For GPU waits, we can also leverage the same logic--using CPU signaling to unblock deferred GPU queue actions. Though this is performant, given that the CPU is involved for GPU internal synchronization. We want to use hipEvent_t instead:

  • We keep track of all GPU signals in the timeline. Once we see a GPU wait request, try to scan the timeline to find a GPU signal that advances the timeline past the desired value, and use that for waiting instead. (This actually applies to CPU waits too, and it's an optimization over pure CPU side iree_event_t polling.)
  • We may not see GPU signal before seeing GPU wait requests, then we can also keep track of all GPU waits in the timeline. Later once see either a CPU signal or GPU signal advancing past the waited value, we can handle them accordingly--submitting immediately or associating the hipEvent_t. This would also guarantee the requirement of hipEvent_t--recording should happen before waiting.
  • We can use the same hipEvent_t to unblock multiple GPU waits. That's allowed, though it would mean we need to be careful regarding hipEvent_t lifetime management. Here we can use reference counting to see how many timepoints are using it and automatically return to a pool once done.

Another problem is that per the hipLaunchHostFunc() doc, "the function will be called after currently enqueued work and will block work added after it." We don't want the blocking behavior involving host. So we can use a dedicated hipStream_t for launching the host function, waiting on the hipEvent_t from the original stream too. We can also handle resource deallocation together there.

Data structureslink

To summarize, we need the following data structures to implement HAL semaphore:

  • iree_event_t: CPU notification mechanism wrapping low-level OS primitives.
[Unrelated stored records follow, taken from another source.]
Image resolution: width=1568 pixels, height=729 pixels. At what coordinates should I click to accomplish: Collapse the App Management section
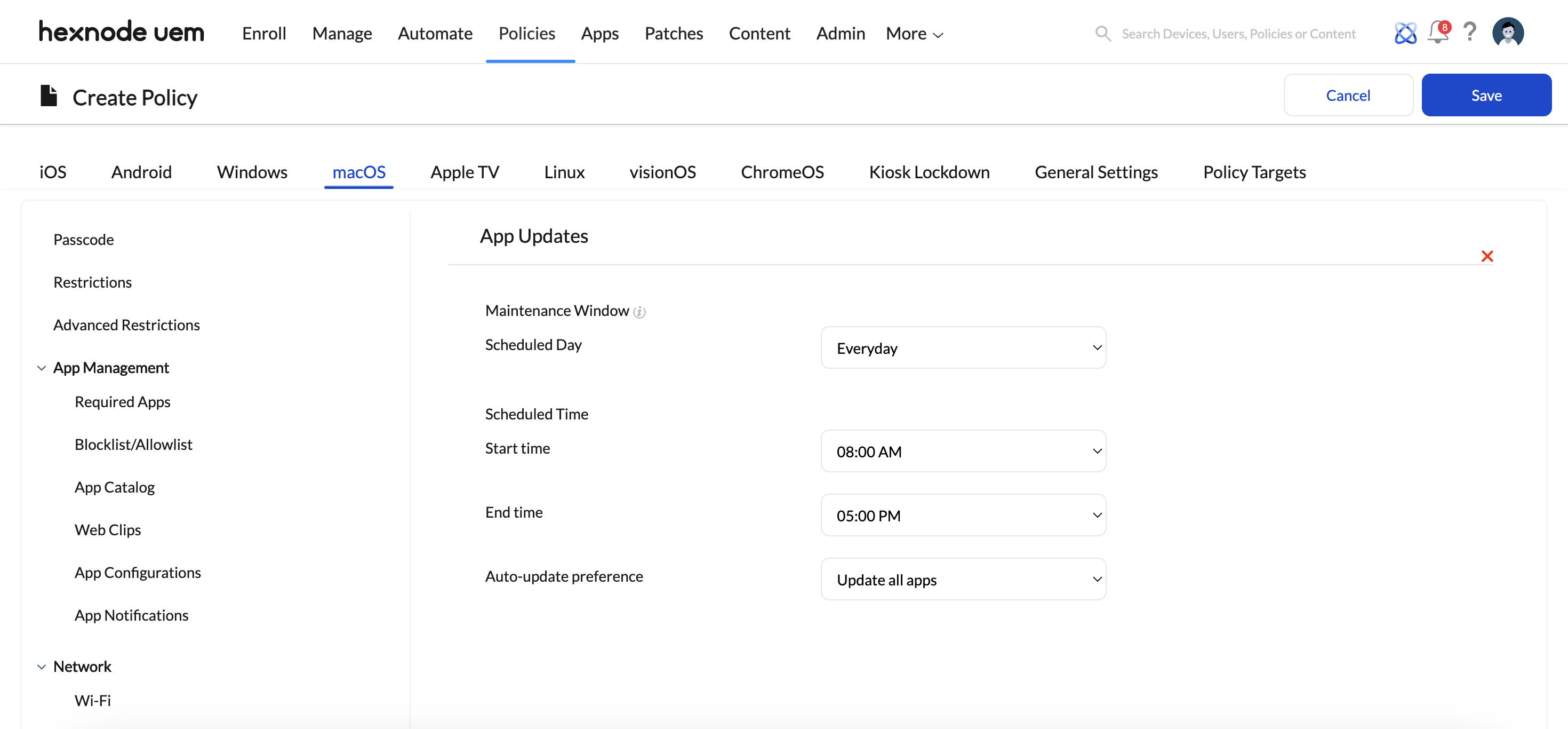42,368
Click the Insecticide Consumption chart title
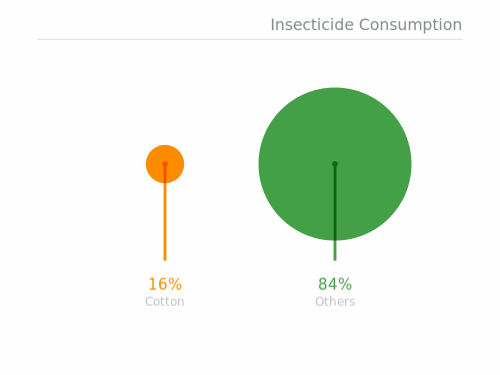This screenshot has width=500, height=375. [x=366, y=25]
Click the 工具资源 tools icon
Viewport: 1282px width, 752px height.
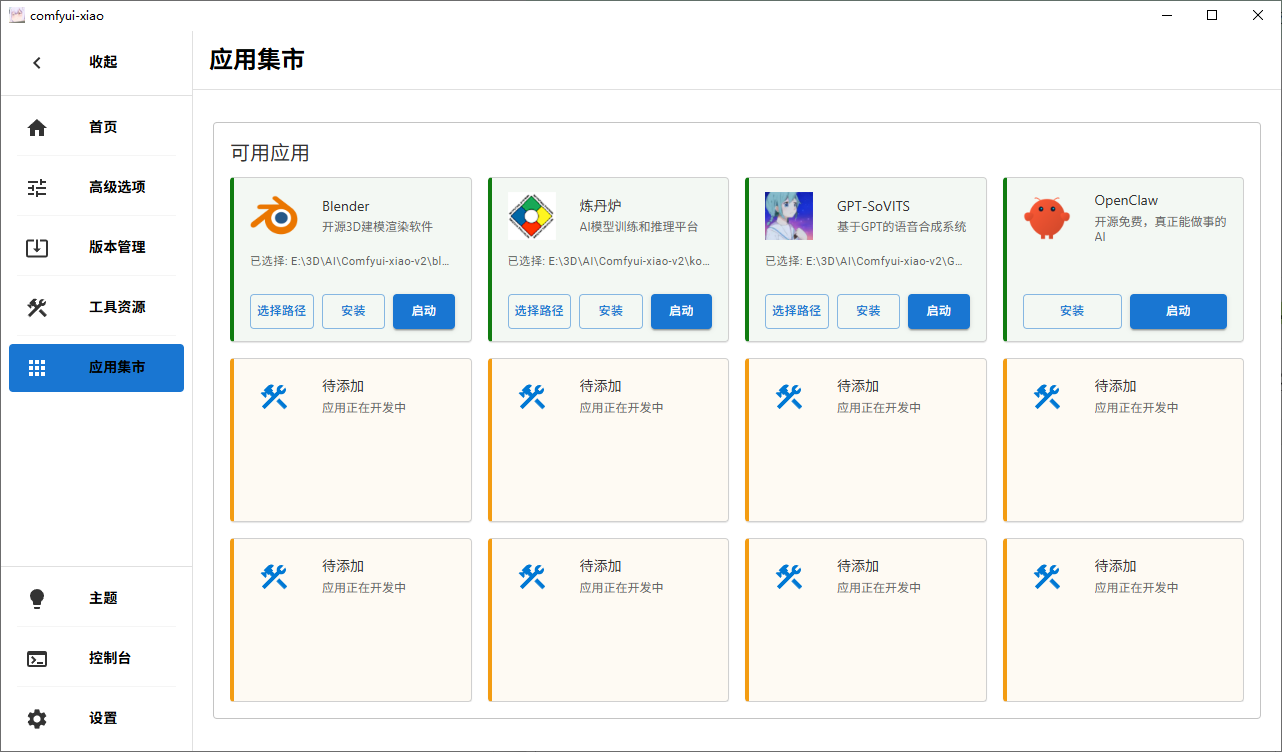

Used by host wait timepoints.
  • iree_event_pool_t: a pool for CPU iree_event_t objects to recycle.
  • iree_hal_hip_event_t: GPU notification mechanism wrapping a hipEvent_t and a reference count. Used by device signal and wait timepoints. Associates with a iree_hal_hip_event_pool_t pool--returns to the pool directly on once reference count goes to 0.
  • iree_hal_hip_event_pool_t: a pool for GPU iree_hal_hip_event_t objects to recycle.
  • iree_hal_hip_timepoint_t: an object that wraps a CPU iree_event_t or GPU iree_hal_hip_event_t to represent wait/signal of a timepoint on a timeline.
  • iree_hal_hip_timepoint_pool_t: a pool for iree_hal_hip_timepoint_t objects to recycle. This pool builds upon the CPU and GPU event pool--it acquires CPU/GPU event objects there.
  • iree_hal_hip_timeline_semaphore_t: contains a list of CPU wait and GPU wait/signal timepoints.
  • iree_hal_hip_queue_action_t: a pending queue action (kernel launch or stream-ordered allocation).
  • iree_hal_hip_pending_queue_actions_t: a data structure to manage pending queue actions. It provides APIs to enqueue actions, and advance the queue on demand--queue actions are released to the GPU when all their wait semaphores are signaled past the desired value, or we can have a hipEvent_t object already recorded to some hipStream_t to wait on.